* WHAT YOU NEED TO DO: Check every line below for the word "screenshot" and copy the ones that have it.

* GIVEN DATA:
####
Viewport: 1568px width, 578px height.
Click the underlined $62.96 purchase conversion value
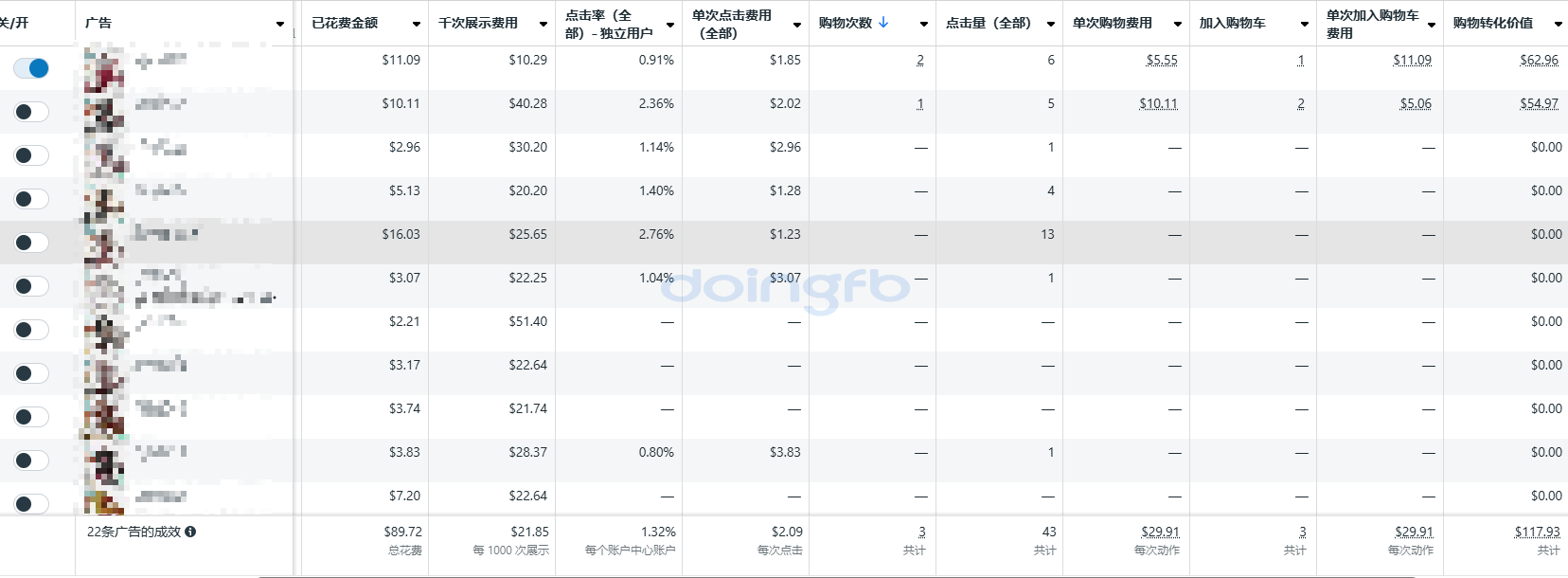(x=1539, y=60)
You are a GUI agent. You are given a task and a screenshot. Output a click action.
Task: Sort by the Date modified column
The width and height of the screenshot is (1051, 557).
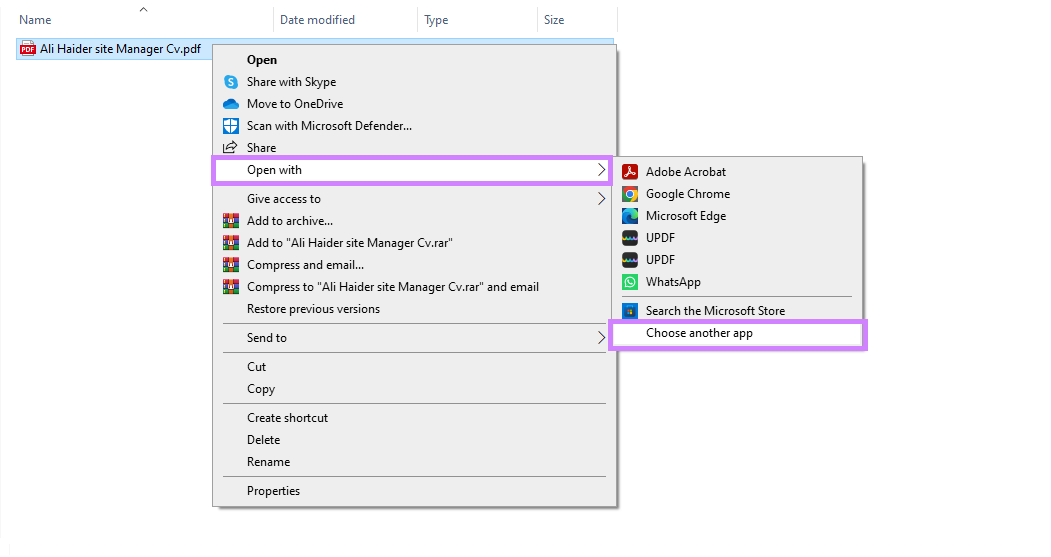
####
* EXERCISE SOLUTION:
You are a GUI agent. You are given a task and a screenshot. Output a click action.
The width and height of the screenshot is (1051, 557).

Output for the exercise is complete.